**Text passage:**
● ● ● ● ● ● ●

If you've found a US spend management platform in an English-language review, it's tempting to assume it works the same way in London or Berlin. The feature list may look identical while the buying risk sits in the details those reviews never mention.
This guide gives you a practical way to test availability, compliance, payments, FX, accounting, and entity structure before procurement starts. A spend management checklist can turn those questions into a repeatable evaluation. Use it as general evaluation guidance; for tax or legal advice, confirm current obligations with your adviser.
Main takeaways
Start with availability. Confirm your headquartered entity can onboard today, in your currencies, on a plan tier you can justify.
Treat compliance documentation as a buying criterion. A general "global" claim isn't enough for VAT compliance or local payment rails, and e-invoicing readiness needs its own roadmap check.
Look past headline FX claims. A "no foreign transaction fee" message can still leave cost inside the exchange-rate spread.
Test accounting and enterprise resource planning (ERP) connectivity before you test reporting. Clean exports matter when VAT, entities, and month-end close all depend on the same data.
Test multi-entity support against your actual structure. Entity caps and per-entity charges vary, and so does reporting depth.
Read review scores as question prompts, especially when the review base comes mainly from another market.
A strong product still needs to fit your market, and you'll need to test that fit against your own finance stack.
| Criterion | What to verify | Why it matters |
|---|---|---|
| Availability | Headquartered-entity onboarding, beyond card acceptance | A waitlist place isn't live access |
| VAT and MTD | HMRC API submission, alongside VAT capture | MTD compliance is mandatory |
| Payment rails | SEPA and BACS by name, beyond "international wire" | Cost and speed differ dramatically |
| FX transparency | Exchange rate and markup shown before payment | Hidden costs sit in the spread |
| Accounting and ERP | Named integrations, export formats, field mapping | Close quality depends on clean data |
| Multi-entity | Entity cap and per-entity cost, plus consolidated reporting | Your structure defines the fit |
Why availability is the gate every other criterion sits behind
Before any other criterion matters, you need to know your UK or EU entity can actually onboard. A platform that can't contract with your headquarters today makes every later question about VAT, payments, and reporting moot. From there, the fit questions move into HMRC submission, SEPA and BACS support, accounting connectivity and entity structure.
Your spend platform needs to match local tax, payment, and pricing rules. Making Tax Digital for VAT requires digital submission to HM Revenue and Customs (HMRC) via API, and SEPA and BACS are the default payment rails for euro and sterling. The FCA's Consumer Duty sets transparency standards for FX pricing, so automation elsewhere leaves the local-compliance problem unsolved when VAT filing or local payment routing is missing.
Availability checks for UK and EU headquarters
For UK or EU buyers, Ramp's European availability needs a separate check. In March 2026, Ramp announced that "this summer" it would be available to European businesses and invited UK and EU-headquartered companies to join a waitlist. That expansion followed Ramp's acquisition of Billhop, a Stockholm- and London-based payments platform that gave Ramp regulatory payments authorisation in the UK and EU. The announcement invited waitlist sign-ups rather than offering live onboarding.
Ramp's international capabilities have served US-based companies with international subsidiaries, and opening an account has historically required a registered US LLC or corporation. GBP and EUR card issuance and bank account connections sit on the Enterprise plan with International Issuing enabled. For your evaluation, the useful question is whether your UK or EU headquarters can be the contracting and operating entity today.

● ● ● ● ● ● ●

**Supplied information:**
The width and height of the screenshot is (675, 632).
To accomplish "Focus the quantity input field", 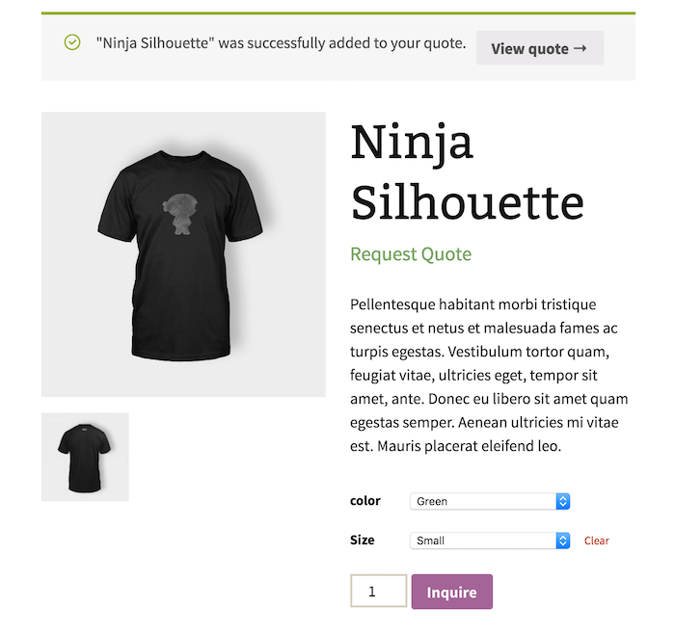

● ● ● ● ● ● ●

**Required actions:**
1. List every criterion named in the table of the spend management guide.
2. Rewrite the paragraph in the spend management guide that begins "For UK or EU buyers, Ramp's European availability" in a shorter form, keeping its main facts.
The material isn't needed for any of this.

**Responses in order:**
1.
Availability
VAT and MTD
Payment rails
FX transparency
Accounting and ERP
Multi-entity

2. UK or EU buyers need to check Ramp's European availability separately. In March 2026, Ramp announced it would be available to European businesses "this summer." It invited UK and EU-headquartered companies to join a waitlist rather than offering live onboarding. The expansion followed Ramp's purchase of Billhop, a Stockholm- and London-based payments platform that gave it regulatory payments authorization in the UK and EU.